Podemos imaginar que estas alturas, la luz de la madrugada ya empezará a entrar por la habitación y es probable que esa mujer, ya mayor, que es una roca, piense en el día que comienza, en quiénes las visitarán entre esos pocos que ella deja llegar hasta su cuarto (Mercedes Carreras, Ben Molar, Soledad Silveyra, Julio Márbiz, Eduardo Dosisto). O, tal vez, recuerde a los muertos que la dejaron un poco más sola: su hermano Pascual, su gran amigo Tito Lecture, su perrito Corbata, Osvaldito Pacheco. «No hay que olvidarse de los que fueron», pensará.

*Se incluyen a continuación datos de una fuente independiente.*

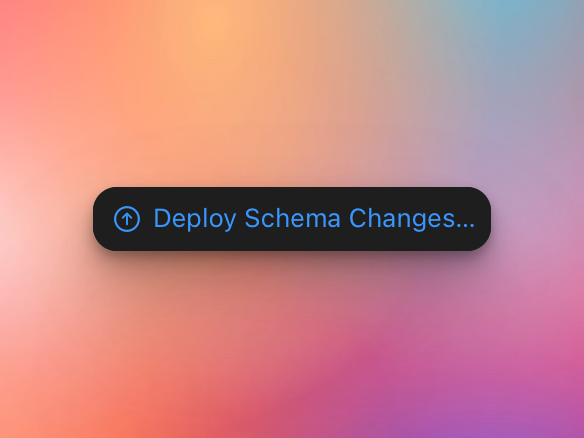
Task: Select the Deploy Schema Changes menu item
Action: click(292, 219)
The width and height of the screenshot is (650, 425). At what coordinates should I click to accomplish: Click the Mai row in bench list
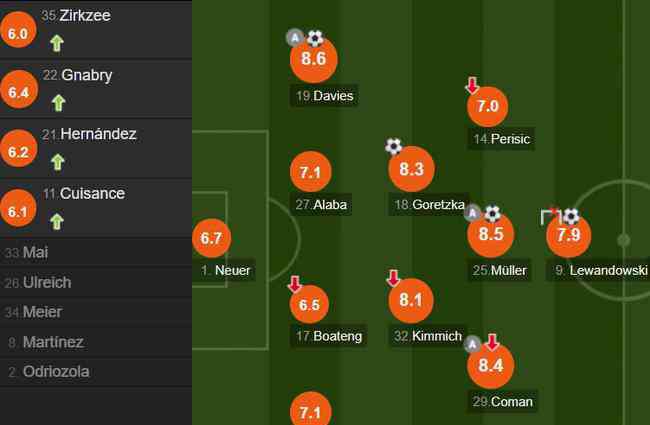(x=96, y=252)
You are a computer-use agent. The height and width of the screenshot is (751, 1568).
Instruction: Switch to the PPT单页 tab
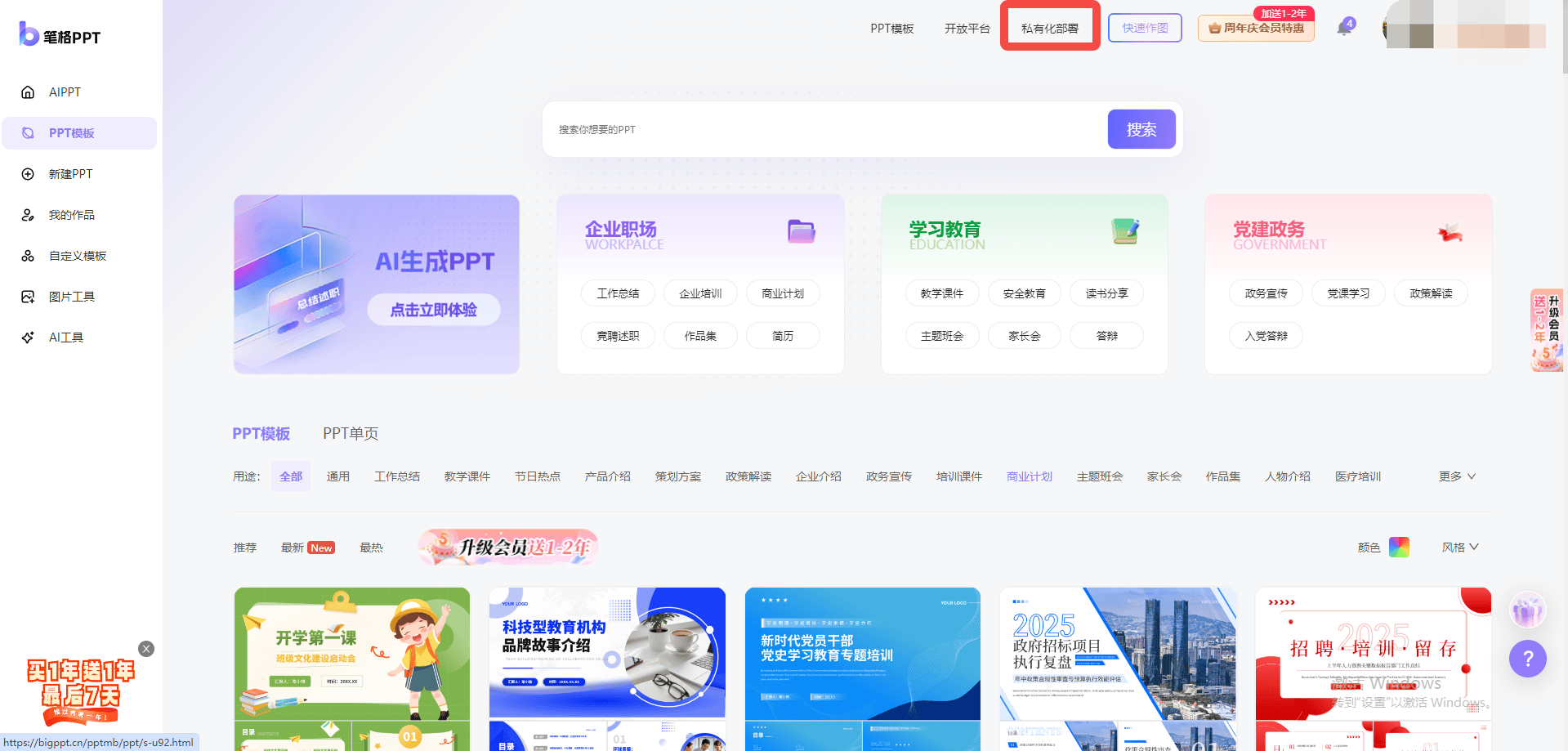351,434
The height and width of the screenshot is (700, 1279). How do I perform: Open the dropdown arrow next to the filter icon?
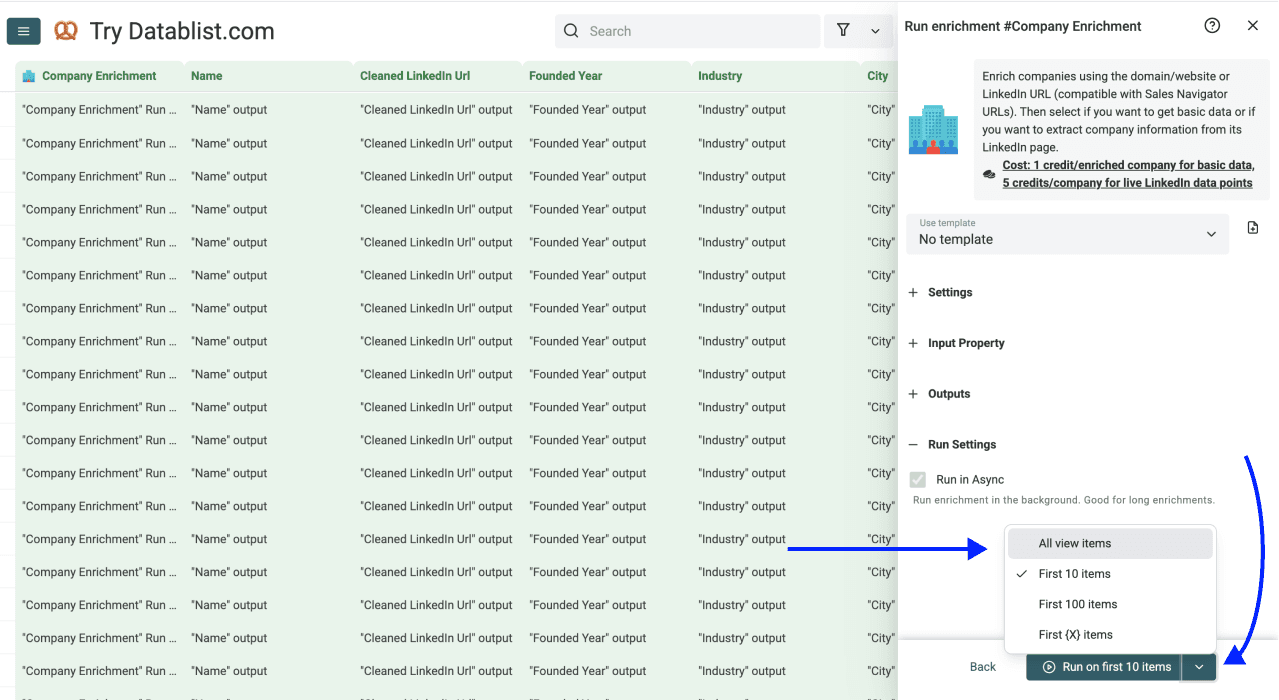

Y dudará luego: ¿la recordarán? «Que no me olviden», repetirá una vez más como dijo tantas veces últimamente. Y también: «Gracias». «Si hubiera una palabra más grande que gracias, también la usaría». Fue una vida intensa, llena de dolor, pero no se arrepiente de nada. Lo único que importa es haber tenido una conducta en la vida. Tita Merello falleció a las 12.40 del martes 24 de diciembre de 2002. Tenía 98 años. Por su pedido, fue velada en la iglesia de San Pedro Telmo, donde había sido bautizada. La acompañó el regimiento de Patricios y en sus exequias se tocó su tango favorito «Hotel Victoria»: «Hotel Victoria, vos que supiste/ lo que he llorado en mi soledad,/ verás mañana, cuando te olviden,/ que sólo el tango te recordará».

Aún no fue olvidada.

¿Te hiciste el Papanicolau? Tita podría haberse jactado de vencer a la muerte muchas veces. En 1936, por ejemplo, cuando tenía 32 años, sufrió una afección renal de la que salió sin necesidad de que la operaran. La Virgen del Carmen, diría ella, la ayudó. Después, en 1951, tuvo un accidente de auto. Viajaba con el actor Tito Alonso y el coche volcó. A pura fortaleza, Tita se recuperó en una clínica de Merlo. Pero ningún triunfo fue mayor que el de 1980. Una prueba de Papanicolau detectó que tenía cáncer. La internaron el en el Hospital de Clínicas, fue operada y luego, con radioterapia, salió totalmente de peligro. Podría haber sido sólo un triunfo más sobre la muerte, pero la Merello entendió que ese estudio que había salvado su vida, descubriendo el cáncer a tiempo, podía salvar otras. Desde entonces, cada vez que podía, se dirigía a su público, diciendo: «Mujer, muchacha, ¿te hiciste el Papanicolau?». Muchas escucharon esta recomendación y gracias a eso siguieron viviendo. Ésa fue la mayor victoria que Tita tuvo sobre la muerte, porque la derrotó muchas veces.